It begins at the end of this month. Tara Conlan, reporting for The Guardian tells us, “Humans might be the only intelligent beings in our galaxy, so destroying our civilization could be a galactic disaster,” that according to Professor Brian Cox in what’s described here as the run-up to the UN event. The report in The Guardian tells us that Brian Cox has a new TV series, which is going to be on the British network, BBC Two. It’s entitled Universe. We’re told that the physicist and television presenter “said that having spoken to the scientists around the world, advising the show, he thought that humans and sentient life on earth ‘might be a remarkable, naturally-occurring phenomenon’ and that it was something that world leaders might need to know.”

It’s a bizarre article. It’s profoundly bizarre, but it’s also profoundly important, because here, you have a major presenter, that is a commentator or host of a major BBC television series. He’s also a person with major scientific credibility, Professor of Particle Physics at the University of Manchester there in the United Kingdom, and he’s telling us that the consensus of scientists who are advising his show has said that humans and intelligent, that’s what sentient life means, intelligent life on Earth, “Might be a remarkable, naturally-occurring phenomenon.” The point is this, he’s warning that if the planet Earth were to disappear, it might mean that intelligent or sentient or conscious life in our galaxy might disappear, and that might be a loss, and about the potential of that loss, world leaders might need to know. Well, yes, if indeed, we are threatened by the absolute loss of meaning in our galaxy, we probably ought to know, but we also ought to know that if meaning were to entirely disappear from the galaxy, none of us would know, no one would know, the universe would know.

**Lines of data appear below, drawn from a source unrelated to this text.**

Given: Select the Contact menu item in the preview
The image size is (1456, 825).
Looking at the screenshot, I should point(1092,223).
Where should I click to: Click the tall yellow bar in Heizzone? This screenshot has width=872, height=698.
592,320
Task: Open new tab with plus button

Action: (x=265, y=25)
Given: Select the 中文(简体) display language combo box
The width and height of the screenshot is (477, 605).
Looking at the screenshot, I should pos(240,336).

What’s really interesting here is that what we see is the kind of galactic warning that comes from a secular worldview, concerned that it just might be a cost, a devastating cost to the galaxy if humanity were to disappear, because as Brian Cox, the Professor is arguing here, it appears that human beings are the only conscious sentient, intelligent life in our galaxy, and thus, the only meaning in our galaxy or the only creatures able to ponder meaning, and thus, if we were to disappear, this would be a loss to the galaxy. Well, we’ve been warned. The article goes on, quoting the Professor who said, “What we’ve discovered, I think it’s a reasonable working assumption, is that there are very few civilizations per galaxy.” Well, wait just a minute. The statement here is that we’ve discovered.

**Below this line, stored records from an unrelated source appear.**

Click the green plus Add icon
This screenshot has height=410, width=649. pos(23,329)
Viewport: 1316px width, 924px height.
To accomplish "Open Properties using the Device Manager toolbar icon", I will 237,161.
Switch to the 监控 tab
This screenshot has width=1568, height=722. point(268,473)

“What we’ve discovered is that it’s a reasonable working assumption that there are very few civilizations per galaxy.” Let’s just state the obvious. We actually have absolutely no evidence whatsoever. Not one scintilla, not one atom or molecule, so to speak, of evidence that there is intelligent life anywhere else, much less a very few civilizations per galaxy, but the point being made here, and my point is that it’s entirely secular. The point here being made on secular terms is the loss of humanity would be a loss to planet Earth.

The loss of planet Earth would be a loss to our galaxy because we would lose meaning. The Professor went on to say, “I would say if our civilization,” he means human civilization on Earth, “Doesn’t persist for whatever reason, and it might be an external event, or it might be our own action, nuclear war, whatever it is we decide to inflict on ourselves, it is possible,” he says, “That whoever presses that button eliminates meaning in a galaxy forever.” He went on to say this, “And I think that’s something I would think world leaders might need to know. It might actually be quite an important act.” Well, that might be the most absolute understatement I have ever seen in the English language, ever.

“It just might be,” he said, “That world leaders might need to know that meaning might evaporate.” “It might actually be quite an important act.” Well, one thing we see here might be something of the traditional British reticence, a reticence to come out and say what you’re actually thinking. Understatement is, in one sense, just quintessentially British, but on the other hand, this isn’t just an understatement, this is a statement that basically reveals that the secular worldview has no ultimate place to go to explain meaning or the absence of meaning. It can’t explain either one.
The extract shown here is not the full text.